## BEGIN Document segment
A Toast for this Mayday 2024

So, two years ago I gave a toast at our May Eve Dinner, — some of you were there — at our former home, Moonflower Farm — where among many other erudite references I quoted Plutarch claiming that at Delphi, which was mostly a temple of Apollo, they also worshipped Dionysus, but only for three months of the year, and that this was because the ratio of the world’s maintenance to its destruction by fire is 3:1.  I thought I was making a poetic reference to my mother’s cremation, which had recently transpired — but a little over a month after I proposed that toast, a wildfire had burned our home and all our possessions.

So last year I was afraid to give a toast.

But, this year, throwing caution to the winds:

 I was thinking about how some of us will be sleeping “under the stars” this weekend — and how actually we all are.  Actually we will all sleep under the stars tonight, both under them and over them, and in between them — tucked in.

I was thinking about how some friends of mine are excited to send humans out into space — as if we’re not already in space.  As if the Earth, and all of us on it, were not already hurtling through space.  Some 70,000 mph relative to the Sun — but then if you think about it, the Sun is also moving. The Sun — and the Earth with it — are traveling some 500,000 mph relative to the center of the galaxy.  And the galaxy itself — well.

So, the Earth may be hurtling; or I guess from another perspective it’s just drifting.  It depends on what they call the “inertial frame”.  But in any case, it is most certainly moving through space, and there is no doubt that humanity is already, and have always been, from our earliest ancestors, spacefarers.

As I was thinking about all of this, I came across in an old book the remarkable analogy that if you emptied Waterloo Station — which is an enormous building in London — of everything but six specks of dust, if you took out all the people, all the trains, all the furniture, the sandwich carts, and all that was left was six tiny specks of dust — it would still be more crowded, with dust, than space is with stars.
## END Document segment
## BEGIN Data rows
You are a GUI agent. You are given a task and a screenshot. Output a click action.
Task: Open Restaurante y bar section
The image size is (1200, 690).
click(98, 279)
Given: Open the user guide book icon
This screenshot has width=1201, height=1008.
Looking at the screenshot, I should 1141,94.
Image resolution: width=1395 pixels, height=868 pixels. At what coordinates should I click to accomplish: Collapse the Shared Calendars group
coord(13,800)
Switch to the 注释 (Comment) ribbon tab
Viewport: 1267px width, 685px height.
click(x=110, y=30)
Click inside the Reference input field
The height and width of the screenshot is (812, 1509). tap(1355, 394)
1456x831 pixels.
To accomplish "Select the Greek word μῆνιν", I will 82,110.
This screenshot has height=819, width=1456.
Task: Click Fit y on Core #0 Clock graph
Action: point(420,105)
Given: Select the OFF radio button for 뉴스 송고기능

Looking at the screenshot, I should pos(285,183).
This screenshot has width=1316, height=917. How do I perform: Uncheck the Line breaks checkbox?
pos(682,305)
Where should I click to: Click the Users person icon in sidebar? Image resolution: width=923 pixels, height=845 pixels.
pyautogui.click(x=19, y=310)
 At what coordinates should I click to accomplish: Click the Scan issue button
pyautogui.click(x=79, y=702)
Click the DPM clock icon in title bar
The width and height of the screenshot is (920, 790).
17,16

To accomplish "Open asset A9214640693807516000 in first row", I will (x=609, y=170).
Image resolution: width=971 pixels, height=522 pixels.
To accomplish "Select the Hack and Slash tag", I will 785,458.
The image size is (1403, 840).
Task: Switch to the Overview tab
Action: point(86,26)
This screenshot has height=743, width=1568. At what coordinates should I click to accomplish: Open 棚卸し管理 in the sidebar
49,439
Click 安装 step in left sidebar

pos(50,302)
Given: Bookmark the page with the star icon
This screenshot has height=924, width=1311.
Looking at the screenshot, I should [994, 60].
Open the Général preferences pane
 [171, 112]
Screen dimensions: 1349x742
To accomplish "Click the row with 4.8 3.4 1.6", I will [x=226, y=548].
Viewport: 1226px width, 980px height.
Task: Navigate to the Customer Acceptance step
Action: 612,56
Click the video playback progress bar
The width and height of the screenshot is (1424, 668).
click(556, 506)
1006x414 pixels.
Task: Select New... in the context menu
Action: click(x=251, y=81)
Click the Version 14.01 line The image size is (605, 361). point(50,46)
## END Data rows
■ **Set problem 1**:
Check each statement against the Mayday toast and answer yes or no, quoting the words of the toast that settle it: (a) The toast cites Plutarch as giving a 3:1 ratio of the world's maintenance to its destruction by fire. (b) The Sun and Earth are said to travel some 50,000 mph relative to the center of the galaxy. (c) In the Waterloo Station analogy, six specks of dust are left.
■ **Set problem 2**:
According to the Mayday toast, for how many months of the year was Dionysus worshipped at Delphi?
■ **Set problem 3**:
Quote the Mayday toast, beginning at the words "But, this year, throwing" and stopping after "itself — well.".
These records come from a source other than the Mayday toast.

■ **Task response 1**:
(a) Yes: "the ratio of the world’s maintenance to its destruction by fire is 3:1"
(b) No: "traveling some 500,000 mph relative to the center of the galaxy"
(c) Yes: "of everything but six specks of dust"

■ **Task response 2**:
Three months.

■ **Task response 3**:
But, this year, throwing caution to the winds:

 I was thinking about how some of us will be sleeping “under the stars” this weekend — and how actually we all are.  Actually we will all sleep under the stars tonight, both under them and over them, and in between them — tucked in.

I was thinking about how some friends of mine are excited to send humans out into space — as if we’re not already in space.  As if the Earth, and all of us on it, were not already hurtling through space.  Some 70,000 mph relative to the Sun — but then if you think about it, the Sun is also moving. The Sun — and the Earth with it — are traveling some 500,000 mph relative to the center of the galaxy.  And the galaxy itself — well.